Q: Suppose a web page has nothing but a title on it, and I have no idea who authored it?
A: Then you would provide only that information available, in particular the URL and the date accessed, on your references page. As always, be sure to carefully assess the page’s quality and credibility too.
Q: What about information obtained verbally from a credible source?
A: In-text, handle the citation as you normally would, giving author-year or source number; on the references page, follow the person’s name with his or her title or affiliation (you could even supply the party’s mailing address), then the words "personal communication."
Q: What if I’m citing e-mail, or a newsgroup, or a gopher site, or a CD-ROM? How do I handle this on the references page?
A: For such specialized concerns, you need to consult a more specific style guide. Online, I can recommend online! a reference guide to using internet sources.
Q: I’m trying to return to a page I visited last week, and I get error messages. How do I find it?
A: After rechecking your typing, try truncating a portion of the URL. Cutting off the end of the address frequently takes you back to the page’s author and you can try relocating from there. Of course, the page might indeed be gone, entirely eliminated from cyberspace.
Q: How important is a small detail such as punctuation on my references page?
A: Consistency within your document is what matters. Professors rarely deduct points over such small issues, but they do expect you to pay close attention to them and be consistent in your practices.
Q: Suppose I’m citing an author who cited someone else? Do I cite the original author or just the one I read?

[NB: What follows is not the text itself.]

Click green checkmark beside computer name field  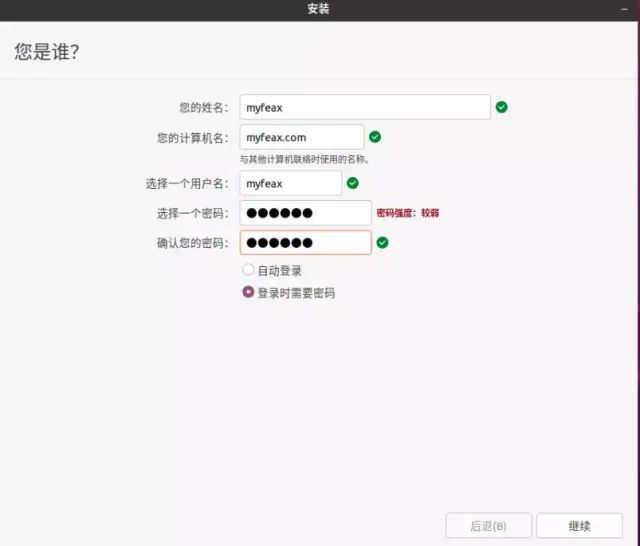375,137
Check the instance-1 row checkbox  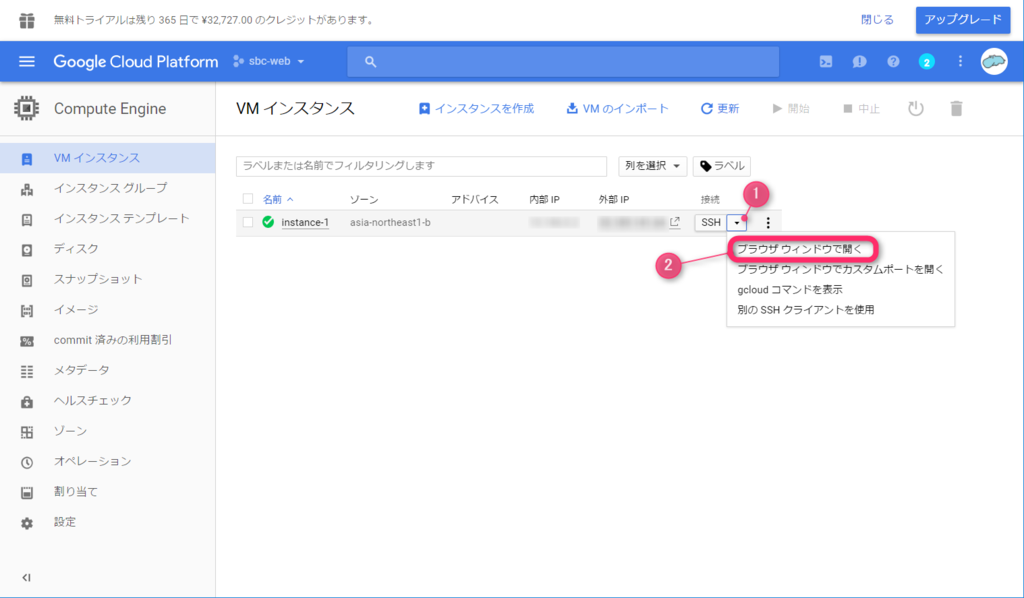coord(249,222)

A: You should only formally cite the author that you actually read, although a narrative mention of the other source within an in-text sentence is often appropriate. For example: "Kunkle (2001) reports that a 1998 study by Edmund Eberly revealed . . ." Of course, if time permits and the circumstances suggest you should, you might try to track down the original source and interpret it for yourself.

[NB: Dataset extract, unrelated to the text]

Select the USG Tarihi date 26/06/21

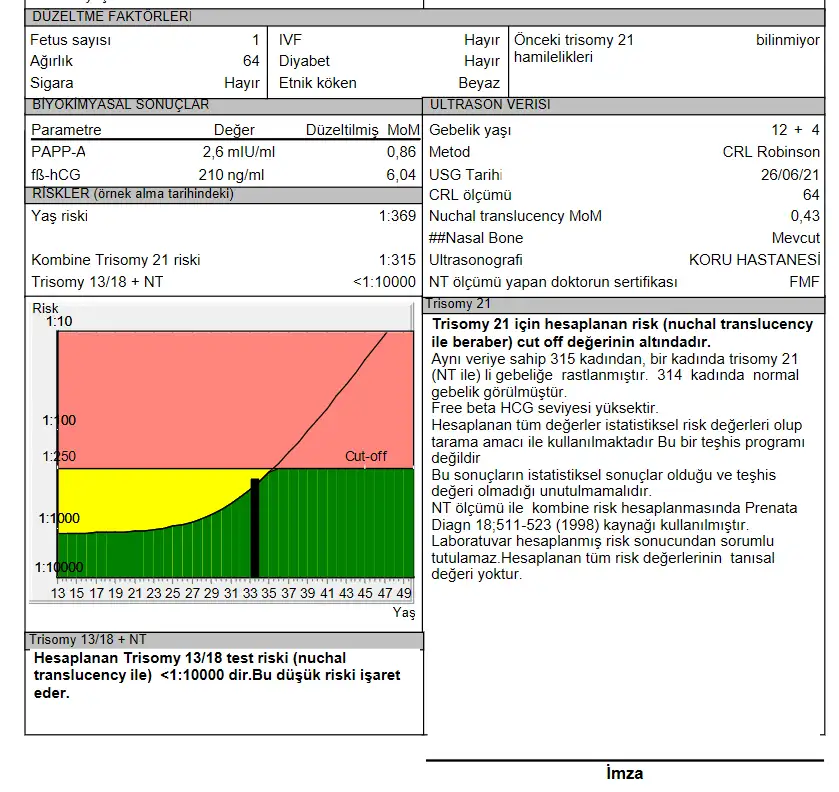click(x=790, y=174)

Q: Are footnotes "in" or "out"?
A: They’re definitely "out." Try to avoid them. Journals rarely use them, preferring an endnotes page with explanatory notes at the end of the text. Even this practice is rare except in scholarly works, where the author chooses to offer explanatory side discussions.
Q: What’s the difference between a references page and a bibliography?
A: A references page contains only those references that were directly cited in the text. A bibliography page is more of a reading list—it contains references referred to in the text plus the chief publications that you consulted in a general way. Some people—even some professors—use the two terms loosely and interchangeably, but journals tend to follow the distinction I just provided.
Q: What if I can’t find a source in the library, but the computer tells me it’s on the shelves?
A: Ask a librarian (this answer applies to questions I haven’t listed here as well). My experience is that most librarians are terribly helpful and kind to serious, respectful students.
Q: I’m old-fashioned and I still believe in books, so can you recommend some print resources to answer specific questions about citing web sources?
A: Good for you. I highly recommend Electronic Style: A Guide to Citing Electronic Information, by Xia Li and Nancy B. Crane. Also, the most modern library editions of major style guides (The MLA Style Manual and Guide to Scholarly Publishing; The Chicago Manual of Style) have thorough information and discussion on citing web sources.